Councilman Martin Resurrects Proposal That Allows Homes in Malaekahana
Just four months after Honolulu City Councilman Ikaika Anderson said he wouldn’t agree to allowing a new residential community at Malaekahana, City Council Chair Ernie Martin has introduced a planning document that would permit 875 homes in the area despite opposition from community groups like the Defend Oahu Coalition.
The proposal appeared to be dead in March when Anderson, who chairs the City Council Zoning and Planning Committee, amended Bill 47, the Koolauloa Sustainable Communities Plan, to remove all references to more housing at Malaekahana.
But Martin introduced Bill 53 on Thursday bearing the title, “To Adopt the Revised Koolau Loa Sustainable Communities Plan.” The bill includes a new 875-home residential community at Malaekahana “to meet existing pent-up demand and provide land for affordable work force housing.”
Update: Martin, who was unavailable for comment Tuesday, said in an email Wednesday afternoon that the re-introduction of the plan was largely procedural:
“Bill 53 (2015) was introduced to revive Bill 47 (2013) which will shortly expire,” he said. “By law with respect to bills submitted by the planning commission, the council must act on the bill within 2 years and if we seek additional time, the bill can only be introduced in its original form… It is my intent to amend Bill 53 (2015) after it passes first reading to mirror what was amended through Bill 47 (2013) by the Council’s Zoning and Planning Committee. As you may recall, this would remove Malaekahana from the extended urban growth boundary.”
Residents hold up signs supporting and opposing the proposed new community at Malaekahana at Honolulu Hale on March 5.
Anderson said in an email Wednesday afternoon that he plans to amend the bill to remove references to the Malaekahana residential community.
But advocates for the Malaekahana community still see the new measure as a hopeful sign that some housing could be built. Eric Beaver, president of Hawaii Reserves, the Mormon Church’s land management company, said in a phone interview Tuesday that his understanding is that the councilman from the North Shore introduced Bill 53 to keep the discussion of the project open because Bill 47 expired this month.
“We’re happy that it didn’t expire and die altogether,” Beaver said, noting the need for affordable housing on the North Shore. “(Bill 53) keeps it alive and it gives us time and Councilman Martin to try to find a way to still have a project that will move forward.”
Beaver said Hawaii Reserves will continue to work with the Council as needed to find the best solution for the community.
“Right now with Ikaika’s solution — to leave the existing designations as they are… obviously that’s not a solution,” Beaver said.

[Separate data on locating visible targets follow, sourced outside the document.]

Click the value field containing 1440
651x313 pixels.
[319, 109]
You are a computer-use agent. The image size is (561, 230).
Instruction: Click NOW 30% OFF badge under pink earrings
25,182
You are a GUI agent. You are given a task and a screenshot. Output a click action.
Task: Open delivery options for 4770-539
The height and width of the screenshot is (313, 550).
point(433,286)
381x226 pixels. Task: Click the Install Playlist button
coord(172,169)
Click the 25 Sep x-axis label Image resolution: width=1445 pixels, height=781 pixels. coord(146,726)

“Some growth in housing and related support services is envisioned primarily in Malaekahana to support the planned expansion of the Brigham Young University,” Bill 53 says. “Nevertheless, the future of the Koolau Loa region is to remain country, characterized by small towns and villages with distinctive identities that exist in harmony with the natural settings, defined by mountain ridges and scenic open space.”
The bill says, “Development in Malaekahana is supported because its affordable housing units are expected to be absorbed by local area residents, some of whom are believed to be currently living in extended family housing arrangements.”

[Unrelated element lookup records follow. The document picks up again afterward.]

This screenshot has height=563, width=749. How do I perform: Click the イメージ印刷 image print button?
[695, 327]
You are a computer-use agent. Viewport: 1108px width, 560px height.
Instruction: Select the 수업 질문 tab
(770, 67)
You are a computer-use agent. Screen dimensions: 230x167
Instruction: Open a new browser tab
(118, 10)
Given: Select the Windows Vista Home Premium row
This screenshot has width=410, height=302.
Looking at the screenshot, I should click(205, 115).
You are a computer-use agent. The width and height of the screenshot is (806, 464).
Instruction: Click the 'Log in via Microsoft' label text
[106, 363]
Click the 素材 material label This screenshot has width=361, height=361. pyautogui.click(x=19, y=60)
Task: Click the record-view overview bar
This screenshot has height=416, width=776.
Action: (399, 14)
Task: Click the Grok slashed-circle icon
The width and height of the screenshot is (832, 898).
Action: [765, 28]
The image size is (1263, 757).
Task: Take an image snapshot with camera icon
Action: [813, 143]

The measure would require at least half of the new housing units to be “affordable” and to remain so in perpetuity. The bill says the development must include a new road from Malaekahana to Laie and Kahuku with room for walking and biking, and abide by several other guidelines related to parks, views and infrastructure.

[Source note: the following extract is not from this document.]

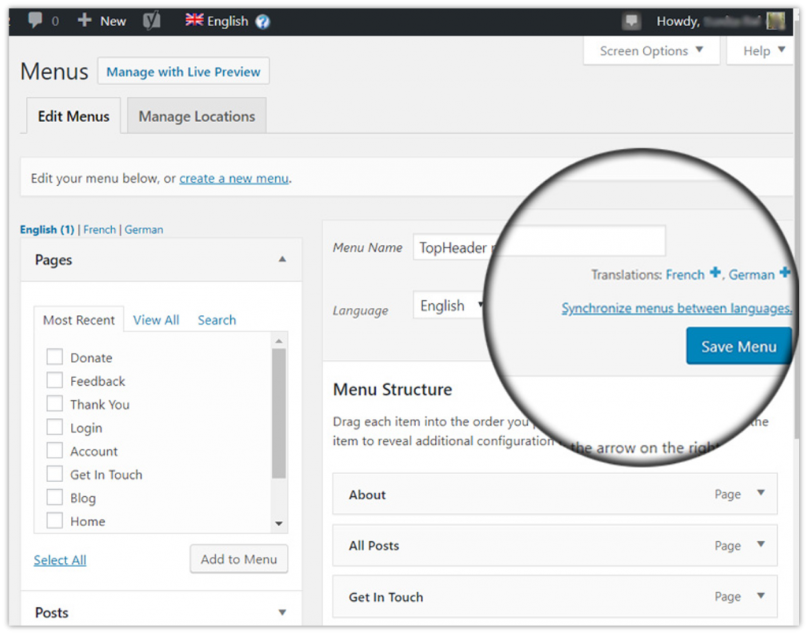Check the Donate page checkbox
This screenshot has width=807, height=634.
coord(54,357)
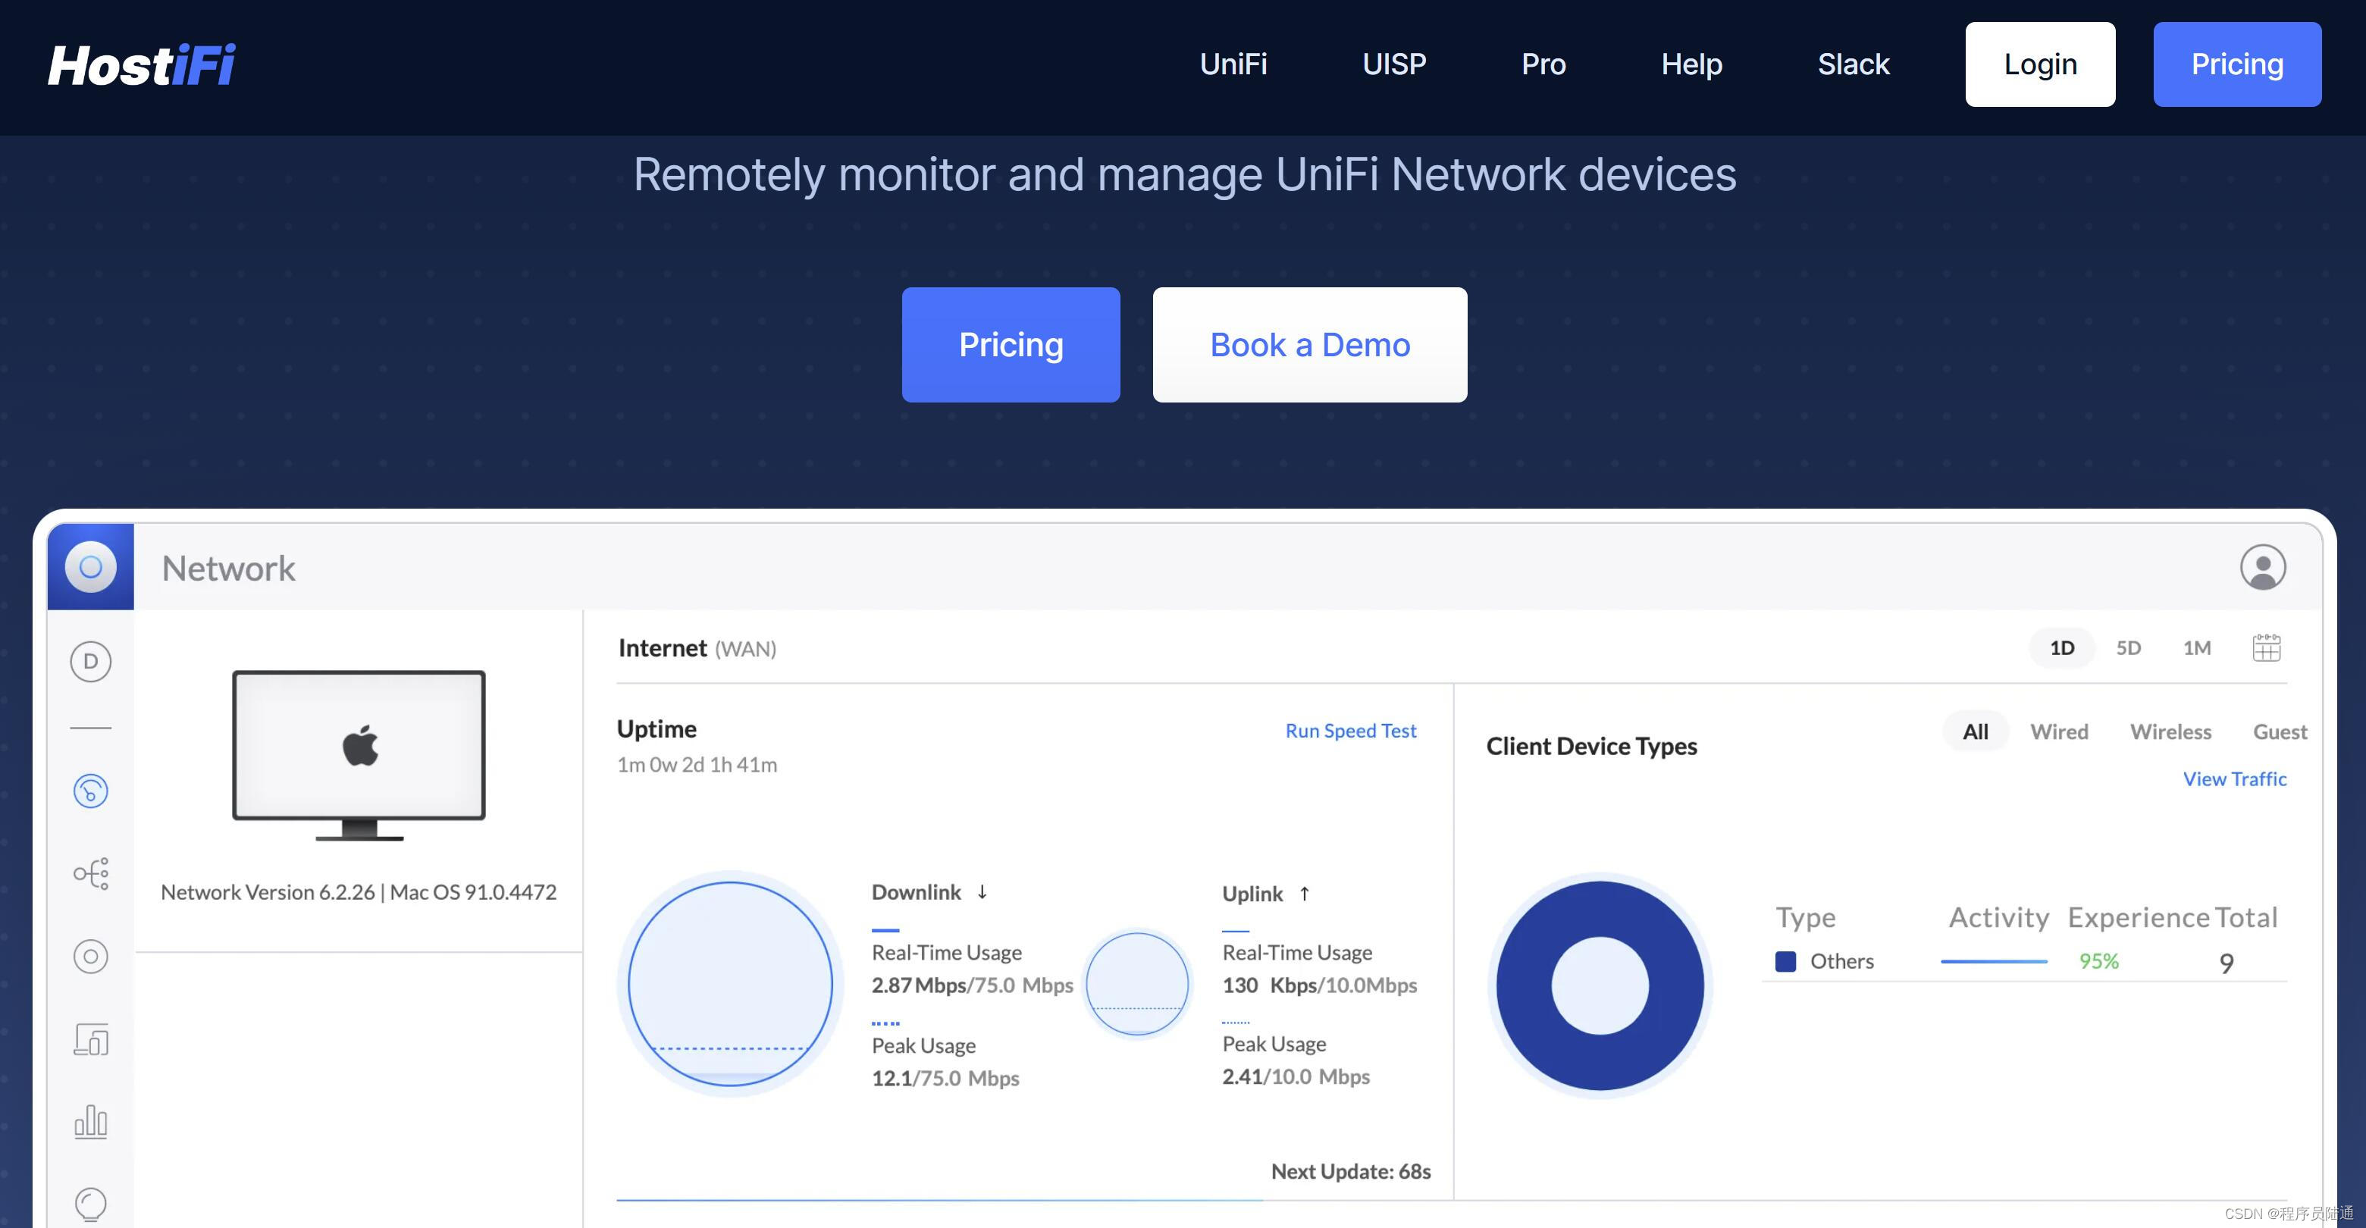Select the D site icon in sidebar

[90, 661]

Honolulu City Council Chair Ernie Martin listens to testimony on a proposed development at Malaekahana on March 5.
The plan also includes a reference to a new primary school to serve the Malaekahana community, and contends significant traffic impacts aren’t expected because many of the residents of the new community are expected to work at Brigham Young University-Hawaii or other employers located from Laie to Kahuku.
Tim Vandeveer, who leads the community group Defend Oahu Coalition, called Bill 53 disappointing.
“It means that Councilman Martin is out of touch with the vast majority of residents in Koolauloa,” Vandeveer said.
Here is an excerpt from the measure that describes the proposed development:
“Adjacent to La’ie, about 300 acres is proposed for the new Malaekahana community as an extension of the established La’ie community. It will provide supportive housing for the jobs offered by the Polynesian Cultural Center and Brigham Young University-Hawaii. It is also expected to provide about 875 units, including a significant number of units for workforce housing in perpetuity for existing Ko’olau Loa families, with commercial activities only needed to support this resident population. The supply of affordable units should first meet the needs of the residents of La’ie and Kahuku, and secondly, of those who work in the region. About 25 acres of land can be used for industrial uses that reflect the City’s existing corporation yard and provide opportunities to neighborhood support activities, as well as research partnerships with the University. It is intended to conform to the rural character of Ko’olau Loa. A new mauka road from La’ie to Malaekahana will connect the neighborhoods, while improving circulation in the region.”